TASK LIST
1) Reproduce the MADlib status-update email word for word from "On Sun, Jun" to "preparation for relocation.".
2) In the MADlib status-update email, what kind of server does the writer offer to use for the voice meeting?

— Start TEXT PROVIDED —

Re: [GSoC] Clustering in MADlib - status update

From: Hai Qian <hqian(at)gopivotal(dot)com>
To: Maxence Ahlouche <maxence(dot)ahlouche(at)gmail(dot)com>
Cc: Atri Sharma <atri(dot)jiit(at)gmail(dot)com>, Andreas Scherbaum <ascherbaum(at)gopivotal(dot)com>, Caleb Welton <cwelton(at)gopivotal(dot)com>, Sujit Philip <sphilip(at)gopivotal(dot)com>, Marc Pantel <Marc(dot)Pantel(at)enseeiht(dot)fr>, "devel(at)madlib(dot)net" <devel(at)madlib(dot)net>, "pgsql-hackers(at)postgresql(dot)org" <pgsql-hackers(at)postgresql(dot)org>
Subject: Re: [GSoC] Clustering in MADlib - status update
Date: 2014-06-02 17:16:30
Message-ID: CACGxcfQ_KurZ1gtaa8HzqKkdQw52Qi2RtBQR01_P=HuMF-byXw@mail.gmail.com
Views: Raw Message | Whole Thread | Download mbox | Resend email
Thread:
Lists: pgsql-hackers

I like the second option for refactoring the code. I think it is doable.

And where is your code on Github?

Hai

--
*Pivotal <http://www.gopivotal.com/>*
A new platform for a new era

On Sun, Jun 1, 2014 at 1:06 PM, Maxence Ahlouche <maxence(dot)ahlouche(at)gmail(dot)com
> wrote:

> Hi all!
>
> I've pushed my report for this week on my repo [0]. Here is a copy!
> Attached is the patch containing my work for this week.
> Week 2 - 2014/01/01
>
> This week, I have worked on the beginning of the kmedoids module.
> Unfortunately, I was supposed to have something working for last Wednesday,
> and it is still not ready, mostly because I've lost time this week by being
> sick, and by packing all my stuff in preparation for relocation.
>
> The good news now: this week is my last school (exam) week, and that means
> full-time GSoC starting next Monday! Also, I've studied the kmeans module
> quite thoroughly, and I can finally understand how it all goes on, at the
> exception of one bit: the enormous SQL request used to update the
> IterationController.
>
> For kmedoids, I've abandoned the idea of making the loop by myself and
> have decided instead to stick to copying kmeans as much as possible, as it
> seems easier than doing it all by myself. The only part that remains to be
> adapted is that big SQL query I haven't totally understood yet. I've asked
> the help of Atri, but surely the help of an experienced MADlib hacker would
> speed things up :) Atri and I would also like to deal with this through a
> voip meeting, to ease communication. If anyone wants to join, you're
> welcome!
>
> As for the technology we'll use, I have a Mumble server running somewhere,
> if that fits to everyone. Otherwise, suggest something!

— End TEXT PROVIDED —
— Start PROVIDED MATERIAL —

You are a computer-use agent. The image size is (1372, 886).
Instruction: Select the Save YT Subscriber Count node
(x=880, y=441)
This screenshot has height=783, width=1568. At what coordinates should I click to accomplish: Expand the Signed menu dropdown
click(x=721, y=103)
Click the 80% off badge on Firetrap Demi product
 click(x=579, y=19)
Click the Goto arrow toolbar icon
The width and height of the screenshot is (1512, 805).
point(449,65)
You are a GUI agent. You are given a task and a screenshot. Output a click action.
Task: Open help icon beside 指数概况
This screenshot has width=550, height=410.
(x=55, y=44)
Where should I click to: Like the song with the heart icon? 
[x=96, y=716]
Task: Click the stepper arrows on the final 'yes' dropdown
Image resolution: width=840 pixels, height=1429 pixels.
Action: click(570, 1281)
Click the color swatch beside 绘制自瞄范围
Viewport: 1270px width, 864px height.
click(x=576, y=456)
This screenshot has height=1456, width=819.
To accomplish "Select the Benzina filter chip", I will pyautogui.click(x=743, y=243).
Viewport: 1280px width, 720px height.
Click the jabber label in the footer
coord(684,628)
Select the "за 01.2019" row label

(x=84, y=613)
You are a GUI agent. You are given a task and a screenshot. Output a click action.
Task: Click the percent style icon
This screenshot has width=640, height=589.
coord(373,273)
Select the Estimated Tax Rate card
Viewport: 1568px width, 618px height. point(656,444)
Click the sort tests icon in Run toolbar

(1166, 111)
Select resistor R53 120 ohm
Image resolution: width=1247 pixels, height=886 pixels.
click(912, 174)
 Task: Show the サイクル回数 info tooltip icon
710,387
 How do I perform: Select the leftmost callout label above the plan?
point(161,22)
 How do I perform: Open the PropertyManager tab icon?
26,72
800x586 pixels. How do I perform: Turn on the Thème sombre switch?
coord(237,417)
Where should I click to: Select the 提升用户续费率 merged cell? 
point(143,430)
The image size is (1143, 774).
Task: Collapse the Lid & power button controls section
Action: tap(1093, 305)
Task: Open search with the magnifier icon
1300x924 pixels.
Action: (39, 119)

— End PROVIDED MATERIAL —

SOLUTIONS
1)
On Sun, Jun 1, 2014 at 1:06 PM, Maxence Ahlouche <maxence(dot)ahlouche(at)gmail(dot)com
> wrote:

> Hi all!
>
> I've pushed my report for this week on my repo [0]. Here is a copy!
> Attached is the patch containing my work for this week.
> Week 2 - 2014/01/01
>
> This week, I have worked on the beginning of the kmedoids module.
> Unfortunately, I was supposed to have something working for last Wednesday,
> and it is still not ready, mostly because I've lost time this week by being
> sick, and by packing all my stuff in preparation for relocation.

2) A Mumble server.